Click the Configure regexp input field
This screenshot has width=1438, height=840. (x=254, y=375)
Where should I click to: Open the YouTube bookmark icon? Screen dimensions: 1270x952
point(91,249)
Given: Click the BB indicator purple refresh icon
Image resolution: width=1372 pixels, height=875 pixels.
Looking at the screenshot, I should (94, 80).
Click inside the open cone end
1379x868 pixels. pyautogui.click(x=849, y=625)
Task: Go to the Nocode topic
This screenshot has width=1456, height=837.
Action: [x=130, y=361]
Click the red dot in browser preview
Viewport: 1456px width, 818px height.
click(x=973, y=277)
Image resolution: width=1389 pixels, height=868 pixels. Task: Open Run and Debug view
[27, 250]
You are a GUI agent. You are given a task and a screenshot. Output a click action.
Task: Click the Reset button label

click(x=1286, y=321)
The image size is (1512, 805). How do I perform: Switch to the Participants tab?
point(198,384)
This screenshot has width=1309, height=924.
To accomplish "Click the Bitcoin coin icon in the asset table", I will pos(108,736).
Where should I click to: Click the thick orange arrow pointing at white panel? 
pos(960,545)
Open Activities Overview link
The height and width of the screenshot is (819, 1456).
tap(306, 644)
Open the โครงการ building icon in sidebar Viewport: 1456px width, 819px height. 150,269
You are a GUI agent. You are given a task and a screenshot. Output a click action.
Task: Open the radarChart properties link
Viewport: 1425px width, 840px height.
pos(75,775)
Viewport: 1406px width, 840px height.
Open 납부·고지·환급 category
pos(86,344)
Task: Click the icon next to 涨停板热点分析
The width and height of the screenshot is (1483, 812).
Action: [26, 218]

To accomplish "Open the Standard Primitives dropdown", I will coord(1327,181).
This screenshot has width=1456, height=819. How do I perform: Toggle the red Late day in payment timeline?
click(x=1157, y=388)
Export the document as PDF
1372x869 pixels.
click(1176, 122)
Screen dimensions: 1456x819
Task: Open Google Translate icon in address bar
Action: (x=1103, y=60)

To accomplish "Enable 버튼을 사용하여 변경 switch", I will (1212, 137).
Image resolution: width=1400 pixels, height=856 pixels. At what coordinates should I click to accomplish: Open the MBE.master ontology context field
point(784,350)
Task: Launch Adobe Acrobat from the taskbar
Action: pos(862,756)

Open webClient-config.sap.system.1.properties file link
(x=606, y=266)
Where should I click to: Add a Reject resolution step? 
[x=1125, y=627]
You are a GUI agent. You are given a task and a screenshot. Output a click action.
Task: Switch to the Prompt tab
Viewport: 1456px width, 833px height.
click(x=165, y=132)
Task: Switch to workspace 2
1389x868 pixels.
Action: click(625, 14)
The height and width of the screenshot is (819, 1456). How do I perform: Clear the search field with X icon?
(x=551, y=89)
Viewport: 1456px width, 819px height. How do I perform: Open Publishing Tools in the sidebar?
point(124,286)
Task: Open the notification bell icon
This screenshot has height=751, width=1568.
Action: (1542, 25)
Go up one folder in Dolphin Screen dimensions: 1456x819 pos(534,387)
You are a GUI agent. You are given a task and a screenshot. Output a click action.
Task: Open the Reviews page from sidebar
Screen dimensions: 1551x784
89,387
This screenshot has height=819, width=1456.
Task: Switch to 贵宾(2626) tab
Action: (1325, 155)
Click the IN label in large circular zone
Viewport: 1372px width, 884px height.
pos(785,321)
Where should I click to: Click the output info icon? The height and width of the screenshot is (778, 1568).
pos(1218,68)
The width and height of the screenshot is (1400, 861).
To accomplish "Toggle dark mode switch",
====
# What the task requires
Return every line above exactly as it stands.

# Answer
Click the Configure regexp input field
This screenshot has width=1438, height=840. (x=254, y=375)
Where should I click to: Open the YouTube bookmark icon? Screen dimensions: 1270x952
point(91,249)
Given: Click the BB indicator purple refresh icon
Image resolution: width=1372 pixels, height=875 pixels.
Looking at the screenshot, I should (94, 80).
Click inside the open cone end
1379x868 pixels. pyautogui.click(x=849, y=625)
Task: Go to the Nocode topic
This screenshot has width=1456, height=837.
Action: [x=130, y=361]
Click the red dot in browser preview
Viewport: 1456px width, 818px height.
click(x=973, y=277)
Image resolution: width=1389 pixels, height=868 pixels. Task: Open Run and Debug view
[27, 250]
You are a GUI agent. You are given a task and a screenshot. Output a click action.
Task: Click the Reset button label

click(x=1286, y=321)
The image size is (1512, 805). How do I perform: Switch to the Participants tab?
point(198,384)
This screenshot has width=1309, height=924.
To accomplish "Click the Bitcoin coin icon in the asset table", I will pos(108,736).
Where should I click to: Click the thick orange arrow pointing at white panel? 
pos(960,545)
Open Activities Overview link
The height and width of the screenshot is (819, 1456).
tap(306, 644)
Open the โครงการ building icon in sidebar Viewport: 1456px width, 819px height. 150,269
You are a GUI agent. You are given a task and a screenshot. Output a click action.
Task: Open the radarChart properties link
Viewport: 1425px width, 840px height.
pos(75,775)
Viewport: 1406px width, 840px height.
Open 납부·고지·환급 category
pos(86,344)
Task: Click the icon next to 涨停板热点分析
The width and height of the screenshot is (1483, 812).
Action: [26, 218]

To accomplish "Open the Standard Primitives dropdown", I will coord(1327,181).
This screenshot has width=1456, height=819. How do I perform: Toggle the red Late day in payment timeline?
click(x=1157, y=388)
Export the document as PDF
1372x869 pixels.
click(1176, 122)
Screen dimensions: 1456x819
Task: Open Google Translate icon in address bar
Action: (x=1103, y=60)

To accomplish "Enable 버튼을 사용하여 변경 switch", I will (1212, 137).
Image resolution: width=1400 pixels, height=856 pixels. At what coordinates should I click to accomplish: Open the MBE.master ontology context field
point(784,350)
Task: Launch Adobe Acrobat from the taskbar
Action: pos(862,756)

Open webClient-config.sap.system.1.properties file link
(x=606, y=266)
Where should I click to: Add a Reject resolution step? 
[x=1125, y=627]
You are a GUI agent. You are given a task and a screenshot. Output a click action.
Task: Switch to the Prompt tab
Viewport: 1456px width, 833px height.
click(x=165, y=132)
Task: Switch to workspace 2
1389x868 pixels.
Action: click(625, 14)
The height and width of the screenshot is (819, 1456). How do I perform: Clear the search field with X icon?
(x=551, y=89)
Viewport: 1456px width, 819px height. How do I perform: Open Publishing Tools in the sidebar?
point(124,286)
Task: Open the notification bell icon
This screenshot has height=751, width=1568.
Action: (1542, 25)
Go up one folder in Dolphin Screen dimensions: 1456x819 pos(534,387)
You are a GUI agent. You are given a task and a screenshot. Output a click action.
Task: Open the Reviews page from sidebar
Screen dimensions: 1551x784
89,387
This screenshot has height=819, width=1456.
Task: Switch to 贵宾(2626) tab
Action: (1325, 155)
Click the IN label in large circular zone
Viewport: 1372px width, 884px height.
pos(785,321)
Where should I click to: Click the output info icon? The height and width of the screenshot is (778, 1568).
pos(1218,68)
The width and height of the screenshot is (1400, 861).
To accomplish "Toggle dark mode switch",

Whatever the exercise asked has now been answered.